The only difference between the two experiences was that in one, people
laughed, a physical reaction that the scientists quantified with audio
monitors. They could hear their volunteers belly-laughing. Their abdominal
muscles were contracting. Their endorphin levels were increasing in response,
and both their pain thresholds and their general sense of amiable enjoyment
were on the rise.
In other words, it was the physical act of laughing, the contracting of
muscles and resulting biochemical reactions, that prompted, at least in part,
the pleasure of watching the comedy. Or, as Dr. Dunbar and his colleagues
write, “the sense of heightened affect in this context probably derives from
the way laughter triggers endorphin uptake.” The physical act of laughing
contributed to the emotional response of finding something to be funny.
Why the interplay of endorphins and laughing should be of interest to
those of us who exercise may not be immediately obvious. But as Dr. Dunbar
points out, what happens during one type of physical exertion probably happens
in others. Laughter is an intensely infectious activity. In this study, people
laughed more readily and lustily when they watched the comic videos as a group
than when they watched them individually, and their pain thresholds,
concomitantly, rose higher after group viewing.

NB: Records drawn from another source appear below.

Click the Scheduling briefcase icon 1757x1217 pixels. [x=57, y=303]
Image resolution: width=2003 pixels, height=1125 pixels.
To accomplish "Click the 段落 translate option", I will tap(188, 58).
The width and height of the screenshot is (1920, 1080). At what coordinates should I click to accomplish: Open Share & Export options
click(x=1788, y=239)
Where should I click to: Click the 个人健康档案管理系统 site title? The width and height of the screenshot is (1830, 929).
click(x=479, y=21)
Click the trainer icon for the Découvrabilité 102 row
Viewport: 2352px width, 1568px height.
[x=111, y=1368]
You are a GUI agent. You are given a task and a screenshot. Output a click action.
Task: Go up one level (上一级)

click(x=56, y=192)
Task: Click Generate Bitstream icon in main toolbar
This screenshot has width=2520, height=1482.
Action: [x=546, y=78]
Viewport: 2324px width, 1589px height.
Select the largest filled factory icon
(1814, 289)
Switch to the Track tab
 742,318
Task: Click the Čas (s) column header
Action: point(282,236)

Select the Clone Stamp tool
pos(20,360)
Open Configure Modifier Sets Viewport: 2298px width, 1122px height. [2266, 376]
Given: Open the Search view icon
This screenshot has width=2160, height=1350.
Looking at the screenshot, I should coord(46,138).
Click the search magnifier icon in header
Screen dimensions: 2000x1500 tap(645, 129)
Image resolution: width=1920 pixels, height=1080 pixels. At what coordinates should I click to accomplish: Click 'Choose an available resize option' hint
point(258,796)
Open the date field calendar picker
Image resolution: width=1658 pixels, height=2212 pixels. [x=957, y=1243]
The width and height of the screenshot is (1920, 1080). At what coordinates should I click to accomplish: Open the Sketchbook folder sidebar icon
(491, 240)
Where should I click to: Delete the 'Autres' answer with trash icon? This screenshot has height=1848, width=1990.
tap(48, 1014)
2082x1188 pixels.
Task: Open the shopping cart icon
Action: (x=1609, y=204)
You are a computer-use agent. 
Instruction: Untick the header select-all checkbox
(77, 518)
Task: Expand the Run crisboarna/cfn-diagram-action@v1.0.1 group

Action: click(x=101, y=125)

Something similar may happen when people exercise together, Dr. Dunbar
says. In an experiment from 2009, he and his colleagues studied a group of elite Oxford
rowers, asking them to work out either on isolated rowing machines, separated
from one another in a gym, or on a machine that simulated full, synchronized
crew rowing. In that case, the rowers were exerting themselves in synchrony, as
a united group.
After they exercised together, the rowers’ pain thresholds — and
presumably their endorphin levels — were significantly higher than they had
been at the start, but also higher than when they rowed alone. “We don’t know
why synchrony has this effect, but it seems very strong,” Dr. Dunbar says.
So if you typically run or bike alone, perhaps consider finding a
partner. Your endorphin response might rise and, at least theoretically, render
that unpleasant final hill a bit less daunting. Or if you prefer exercising
alone, perhaps occasionally entertain yourself with a good joke. But don’t
expect forced laughter to lend you an edge, Dr. Dunbar says. “Polite titters do
not involve the repeated, uninhibited series of exhalations” that are needed to
“drive the endorphin effect,” he says. With laughter, as with exercise, it
seems, there really is no gain without some element of pain.